Agreed to some extent. However, most cases I think are somewhat overstated. I.e. people do fax applications back and forth in part because formats like MS Word don't necessarily guarantee layout. If PDF's were more commonly used, this would be more obsolete. But PDF producing and editing software is expensive, and you cannot exactly sign a PDF with your handwritten signature and send it back using standard hardware and software.

On the other hand, there is a general perception that a signature on a fax will be somewhat better than a signature on an email from a legal perspective (IANAL, though). This is where I have seen the greatest continuation of the fax.

It's worth pointing out that e-mail works off of a different premise than fax, and therefore cannot ever fully obsolete fax as it is. Unlike a website or fax, e-mail does not provide a mechanism for both the sender and the receiver to negotiate the communication and presentation of the document. E-mail permits the sender to send arbitrary filetypes with arbitrary formatting which the receiver may or may not be able to utilize easily. With a website the receiver should be aware of what they are clicking on, and with fax the receiver "capabilities" are communicated at the outset to the sender, and the sender must select tranmission parameters from those capabilites. Thus, with fax the sender can have a reasonably good degree of confidence that when the receiver sends the confirmation signal (MCF) that the receiver can view the document and that it appears to the receiver nearly exactly the same way as it appears to the sender. Not only can you not do this with e-mail, but furthermore with e-mail you only know that your outbound mail relay has accepted the mail or not.
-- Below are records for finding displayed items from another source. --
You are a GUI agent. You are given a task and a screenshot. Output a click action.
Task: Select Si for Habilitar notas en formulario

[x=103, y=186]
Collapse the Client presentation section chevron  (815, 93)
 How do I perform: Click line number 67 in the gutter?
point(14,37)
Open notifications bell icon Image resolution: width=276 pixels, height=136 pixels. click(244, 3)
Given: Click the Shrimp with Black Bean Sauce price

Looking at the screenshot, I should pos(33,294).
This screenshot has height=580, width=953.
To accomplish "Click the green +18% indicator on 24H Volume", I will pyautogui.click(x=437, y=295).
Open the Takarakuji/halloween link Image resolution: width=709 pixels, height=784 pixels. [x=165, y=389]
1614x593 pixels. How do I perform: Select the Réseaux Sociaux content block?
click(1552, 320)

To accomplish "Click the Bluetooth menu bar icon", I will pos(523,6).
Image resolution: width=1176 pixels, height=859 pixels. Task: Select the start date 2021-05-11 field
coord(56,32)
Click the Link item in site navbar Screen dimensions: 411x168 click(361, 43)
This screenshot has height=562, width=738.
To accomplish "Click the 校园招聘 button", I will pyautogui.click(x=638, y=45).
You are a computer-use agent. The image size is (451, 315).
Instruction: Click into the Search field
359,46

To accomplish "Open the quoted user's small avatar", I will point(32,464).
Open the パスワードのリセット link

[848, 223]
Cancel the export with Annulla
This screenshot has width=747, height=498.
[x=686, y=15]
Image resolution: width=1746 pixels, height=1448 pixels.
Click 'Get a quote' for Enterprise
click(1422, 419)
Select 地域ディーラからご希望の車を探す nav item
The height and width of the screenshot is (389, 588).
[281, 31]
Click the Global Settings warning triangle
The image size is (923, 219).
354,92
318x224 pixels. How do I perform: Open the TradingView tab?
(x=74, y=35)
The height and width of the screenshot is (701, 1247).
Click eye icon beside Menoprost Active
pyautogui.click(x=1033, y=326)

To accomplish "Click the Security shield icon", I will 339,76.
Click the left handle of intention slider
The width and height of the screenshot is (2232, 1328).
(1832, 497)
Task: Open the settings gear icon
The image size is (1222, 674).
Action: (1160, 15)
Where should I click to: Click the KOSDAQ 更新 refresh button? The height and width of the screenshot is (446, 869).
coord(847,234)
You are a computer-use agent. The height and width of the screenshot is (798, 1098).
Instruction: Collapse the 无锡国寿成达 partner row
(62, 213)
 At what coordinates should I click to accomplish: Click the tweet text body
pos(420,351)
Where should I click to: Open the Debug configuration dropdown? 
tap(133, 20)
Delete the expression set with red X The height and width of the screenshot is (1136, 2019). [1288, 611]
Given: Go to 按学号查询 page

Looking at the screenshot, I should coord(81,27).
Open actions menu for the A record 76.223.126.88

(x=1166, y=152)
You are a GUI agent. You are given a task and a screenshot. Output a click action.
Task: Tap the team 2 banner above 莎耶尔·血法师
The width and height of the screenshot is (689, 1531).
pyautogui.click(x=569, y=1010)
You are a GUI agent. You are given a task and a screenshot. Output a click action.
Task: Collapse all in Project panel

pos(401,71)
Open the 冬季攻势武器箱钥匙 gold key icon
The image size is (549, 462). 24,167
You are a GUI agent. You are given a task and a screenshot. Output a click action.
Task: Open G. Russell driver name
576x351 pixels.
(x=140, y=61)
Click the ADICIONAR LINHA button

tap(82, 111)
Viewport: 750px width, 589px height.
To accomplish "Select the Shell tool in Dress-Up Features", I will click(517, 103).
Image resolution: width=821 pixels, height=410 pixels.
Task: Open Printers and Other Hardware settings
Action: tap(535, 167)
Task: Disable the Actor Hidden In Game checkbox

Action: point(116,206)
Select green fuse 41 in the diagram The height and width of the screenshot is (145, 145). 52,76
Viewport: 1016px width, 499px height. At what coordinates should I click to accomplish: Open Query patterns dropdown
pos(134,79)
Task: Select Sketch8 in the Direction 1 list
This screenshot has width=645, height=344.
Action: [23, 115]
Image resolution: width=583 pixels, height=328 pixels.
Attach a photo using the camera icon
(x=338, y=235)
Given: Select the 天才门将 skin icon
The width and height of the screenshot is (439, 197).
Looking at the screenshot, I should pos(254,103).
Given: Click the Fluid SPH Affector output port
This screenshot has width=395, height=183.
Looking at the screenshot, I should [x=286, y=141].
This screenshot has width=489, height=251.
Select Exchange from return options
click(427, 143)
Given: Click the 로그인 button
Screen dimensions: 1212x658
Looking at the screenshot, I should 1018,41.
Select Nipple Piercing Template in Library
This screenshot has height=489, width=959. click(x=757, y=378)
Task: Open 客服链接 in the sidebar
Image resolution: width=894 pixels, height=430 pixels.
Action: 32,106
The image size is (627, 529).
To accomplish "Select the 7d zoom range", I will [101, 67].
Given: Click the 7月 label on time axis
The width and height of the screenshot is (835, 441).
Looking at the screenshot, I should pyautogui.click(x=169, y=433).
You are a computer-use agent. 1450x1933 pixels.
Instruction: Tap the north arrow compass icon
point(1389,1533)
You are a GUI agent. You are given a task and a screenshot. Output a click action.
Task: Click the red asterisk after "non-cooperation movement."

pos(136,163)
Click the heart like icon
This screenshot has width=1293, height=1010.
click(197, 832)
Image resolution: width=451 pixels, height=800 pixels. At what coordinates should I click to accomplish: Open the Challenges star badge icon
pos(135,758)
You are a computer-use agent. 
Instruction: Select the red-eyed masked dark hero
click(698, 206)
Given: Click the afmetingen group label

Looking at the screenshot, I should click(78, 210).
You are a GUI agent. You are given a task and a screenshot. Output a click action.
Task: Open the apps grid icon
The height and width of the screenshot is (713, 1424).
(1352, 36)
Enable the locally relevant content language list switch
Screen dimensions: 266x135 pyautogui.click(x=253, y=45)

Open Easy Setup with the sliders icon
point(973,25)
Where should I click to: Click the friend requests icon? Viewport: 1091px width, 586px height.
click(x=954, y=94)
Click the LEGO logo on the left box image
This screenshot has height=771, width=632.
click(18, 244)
You do not have any reassurance that that the intended recipient actually did receive the message. And with the large amount of spam out there (very large in comparison to the quantity of junk faxes), spam filters, e-mail viruses, and such, e-mail really isn't a very good means to transmit these kinds of things.

Fair enough. But I think the largest advantage I have seen you point out is the fact that email is packet-switched, and store-and-forward while the fax is connection-switched and delivered immediately or not at all. Therefore fax systems are fundamentally more reliable than email.


But, let me ask you this. Suppose that I produced PDF forms which could be edited and then uploaded into a drop-box on my web site. This does not address some of the concerns about www/email vs fax, but it does address many of them.

I suspect that you are right-- that fax services will eventually become merged with the internet, but we will need to see how that exactly occurs.